An Indian sales representative who was caught using forged documents to apply for loans from different banks was sentenced for one year.
 
The Dubai Criminal Court of First Instance found BF, 34, guilty of impersonating an etisalat manager, DB, and using forged documents to swindle a national bank of Dh250,000.

BF has been ordered to be deported after serving his jail term.
 
Last year, the convict had been sentenced to three years in jail for using DB’s documents and taking about half-a-million dirham loan from another bank.
 
In the recent case, BF, was found guilty of forging different documents including: salary certificates attributed to etisalat, Indian passport and UAE residency stamp, UAE ID, employee ID card. All of the forged documents carried the identity of DB, who is a manager with etisalat.
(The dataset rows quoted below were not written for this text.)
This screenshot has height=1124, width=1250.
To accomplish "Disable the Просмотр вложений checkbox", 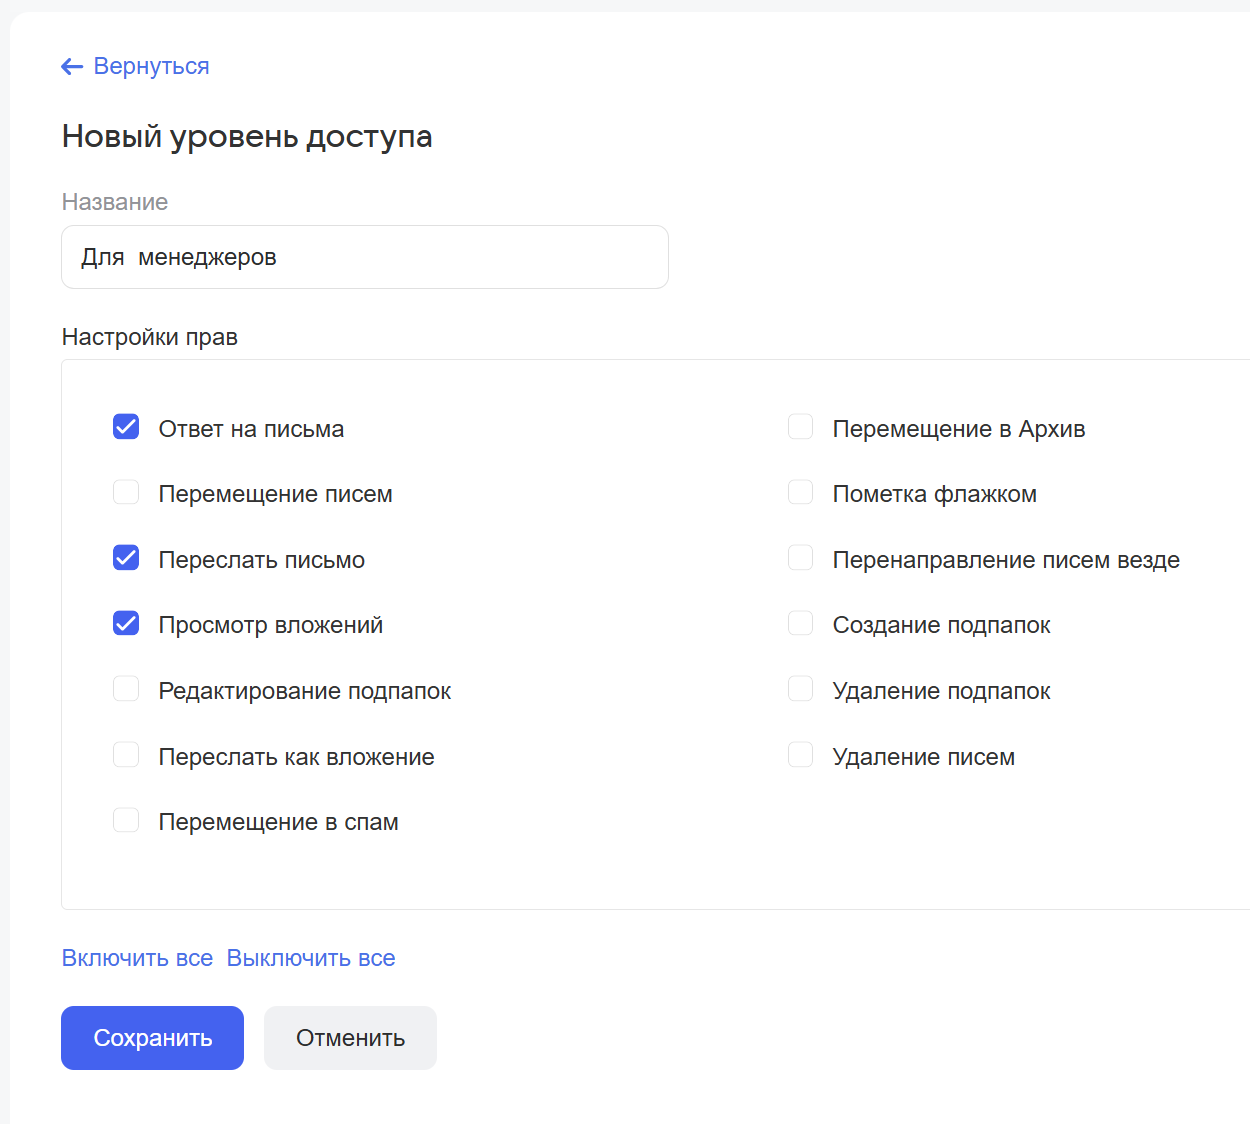I will [126, 624].
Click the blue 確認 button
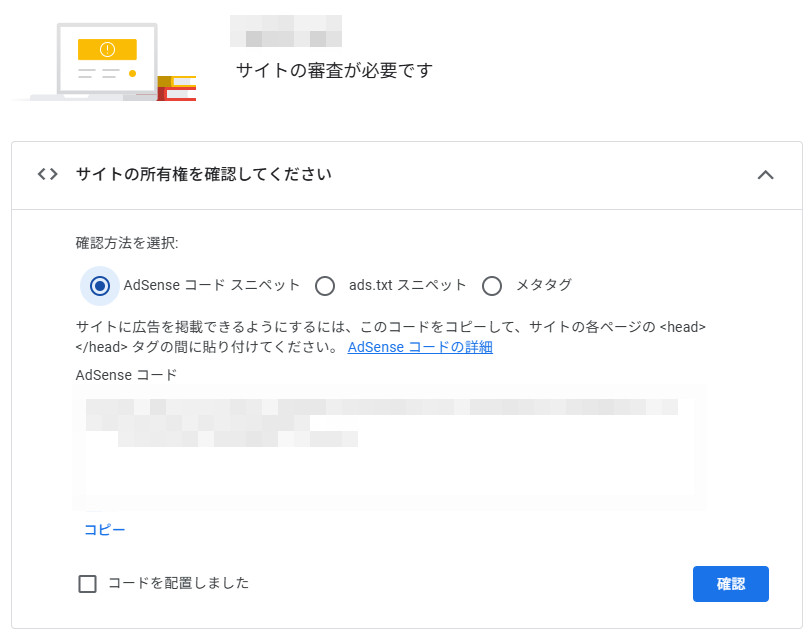Screen dimensions: 810x633 coord(730,584)
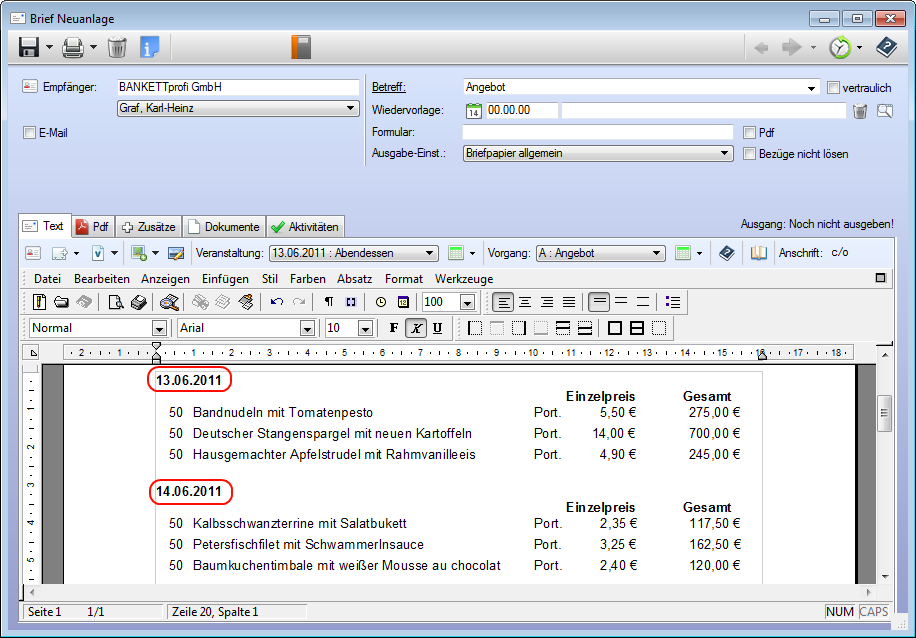Enable the E-Mail checkbox
This screenshot has width=916, height=638.
[29, 132]
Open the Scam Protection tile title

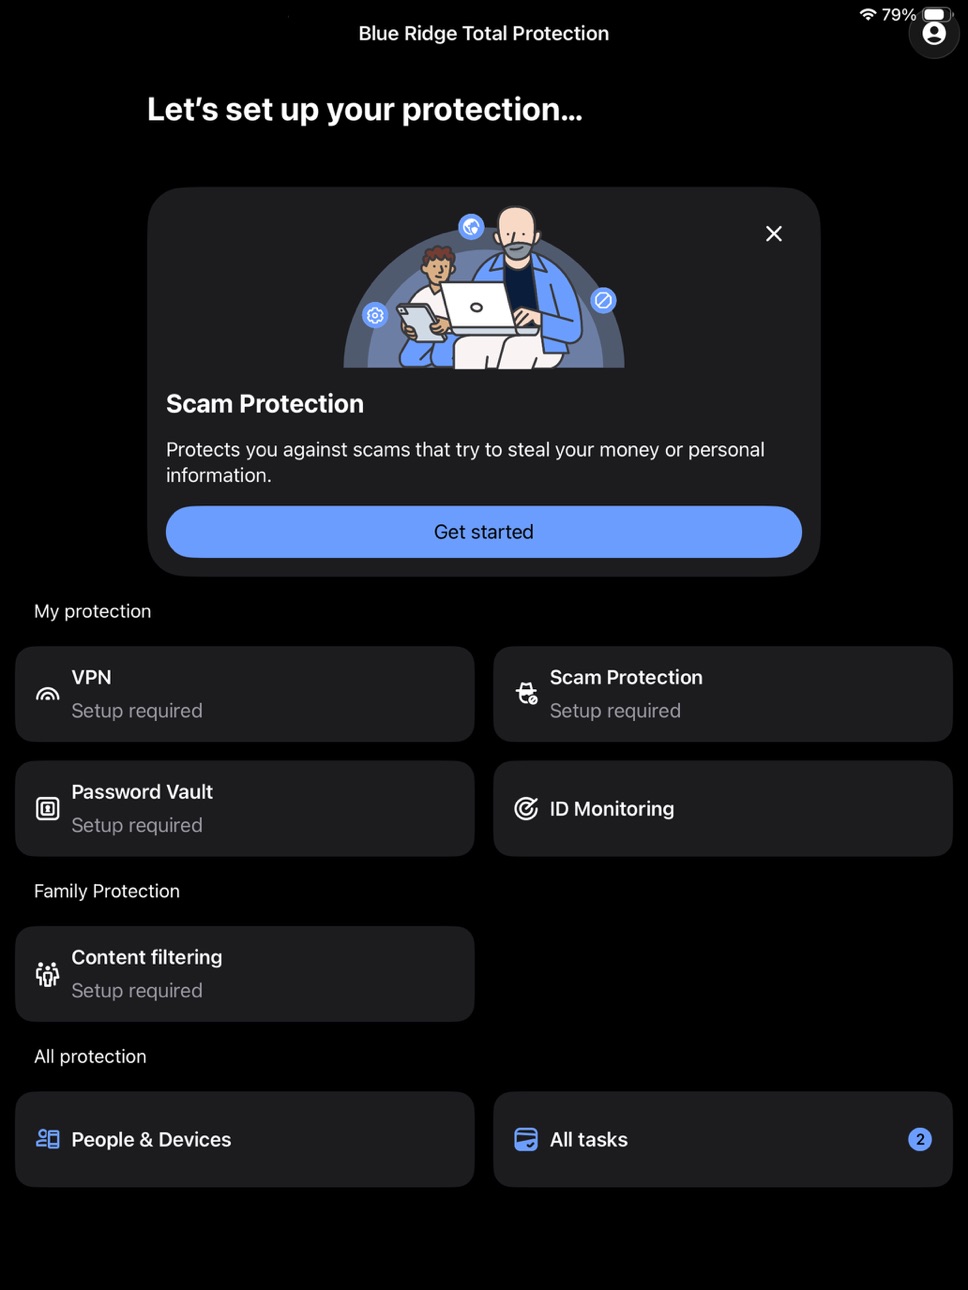coord(626,677)
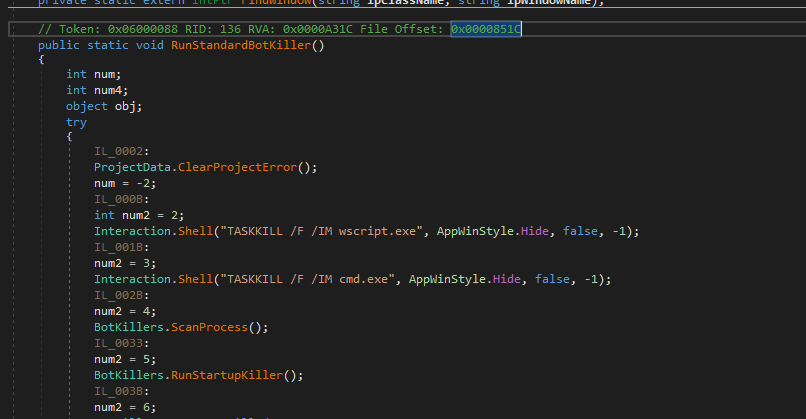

He had submitted the forged documents to a national bank and applied for Dh250,000 loan.

The accused BF or ‘DB’ - as per the documents he presented - approached AM, an Egyptian employee, for loan.

Am told him about the required documents.

A couple of days later, ‘DB’ called the bank’s representative and asked him to visit him in etisalat offices in Abu Dhabi.

“I met him in the reception and after checking the original documents including the passport, UAE ID card, etisalat employee card, labour card, bank statement and salary certificate, I took a photocopy of each one. He then signed on the loan application in front of me,” testified AM who proceeded the application with the bank.

After getting approval on the loan, the client refrained from paying the loan installment so the bank complained to the police and submitted the guarantee cheque that the client had signed.

Police found out that the bank applicant had impersonated a manager at etisalat. In the loan application documents, the accused had swapped the first name with the last name of the victim making the name to be DB instead of the actual BD. The accused had done the same in the 2012 in the half-a-million dirham fraud case.

Police showed AM the picture of the swindler and the later recognised him as the person whom he had met in etisalat offices and the one who had signed on the loan application in front of him as being DB.
 
Summon:
 
Etisalat’s manager BD, had been summoned by the police for a swindling related case in July 2012.

“At Al Muraqqabt police station, I learnt that someone had used a forged passport that carried my information but had his picture. The swindler also used other forged documents that carried my name according to which he obtained loans from different banks. That was what police told me,” the manager told investigators.

After some time the manager received a phone call from a national in a northern emirate asking him why he failed to pay loan installment.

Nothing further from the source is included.